James Mullen at Sorkin Gallery, New York — James Mullen is one of a number of painters (Willy Heeks and Melissa Meyer are others) who are currently attempting to reestablish connections with the energy and vision of Abstract Expressionism. Unlike other recent recuperations and appropriations of modernist precedents (I am thinking here of artists like Philip Taaffe and Peter Halley), Mullen and the others I have mentioned are not approaching the past with a cautious, bethedging irony. Their project is not to invent end-game variations or make philosophical statements through painting — they only want to make paintings. Negotiating the narrow passage between pastiche and parody, they have led their painting into an area that is not so well-charted as one would have imagined. Far from being a period style condemned to the living death of the museum. Abstract Expressionism proves to be a source of vitality in their hands.

Unlike his epic predecessors, Mullen’s paintings are easel-sized; and are composed vertically rather than horizontally. Within these reduced dimensions Mullen packs a great deal of painting.
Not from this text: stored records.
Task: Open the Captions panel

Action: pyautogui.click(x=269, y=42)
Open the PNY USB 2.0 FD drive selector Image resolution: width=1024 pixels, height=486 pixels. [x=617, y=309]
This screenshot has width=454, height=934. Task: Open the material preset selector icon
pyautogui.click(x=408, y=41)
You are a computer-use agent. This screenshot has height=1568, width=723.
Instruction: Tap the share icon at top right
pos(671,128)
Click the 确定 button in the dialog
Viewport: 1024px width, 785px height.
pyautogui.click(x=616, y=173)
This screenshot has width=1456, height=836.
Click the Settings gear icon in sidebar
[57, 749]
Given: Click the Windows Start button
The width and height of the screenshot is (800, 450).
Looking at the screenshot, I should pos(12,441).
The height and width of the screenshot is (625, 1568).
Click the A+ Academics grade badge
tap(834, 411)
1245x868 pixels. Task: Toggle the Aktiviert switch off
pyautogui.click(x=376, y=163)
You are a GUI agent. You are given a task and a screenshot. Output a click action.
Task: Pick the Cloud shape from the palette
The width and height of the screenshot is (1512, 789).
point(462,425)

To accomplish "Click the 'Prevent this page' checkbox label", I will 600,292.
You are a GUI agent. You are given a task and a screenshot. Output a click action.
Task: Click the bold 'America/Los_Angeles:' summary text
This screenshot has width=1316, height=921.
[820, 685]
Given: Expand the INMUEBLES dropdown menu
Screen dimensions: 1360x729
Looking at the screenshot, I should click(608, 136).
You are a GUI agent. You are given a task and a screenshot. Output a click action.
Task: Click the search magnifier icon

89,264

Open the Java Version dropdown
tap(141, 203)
Dense to the point of claustrophobia, it is as if the artist has concentrated the matter of a six by eight foot de Kooning into a 64 inch square canvas. The forms press in upon each other, squeezing and puncturing, bending and stretching, to acheive a kind of tortured angularity that is reminiscent of El Greco’s figures and “rumpled sheet” backgrounds. Though all his paintings share this turbulent density, they may be separated into two distinct types: monochromatic and polychromatic. The black and white monochromatic paintings, of which there were two in his recent show at Sorkin Gallery, tend to have more figurative illusions, while the polychrome paintings are suggestive of landscapes. In general the black and white works are more successful, but in one recent painting entitled Manufacture, Mullen seems to be combining his two modes, producing a painting of icy blues and whites that strives for the atmospheric poetry of his polychrome work and the jagged directness of his monochrome paintings. 

Mullen is a resourceful painter with a diverse vocabulary at his discretion. He can employ faceting like the Cubists or Futurists, a sfumato that harkens back to Renaissance painting; a gritty, searching drawing that reminds one of Pollock’s mid-1940’s work, and he can achieve a sense of texture without resorting to impasto. Although mannerist by virtue of his Grecoesque forms and his reliance on the art of a preceding period, Mullen is clearly making the kinds of paintings he wants to make and his work may possibly by pointing towards the future of painting as much as towards its past, a future in which, by force of discipline and passion, painting will regain its autonomy form the suffocating embrace of endless one-upmanship.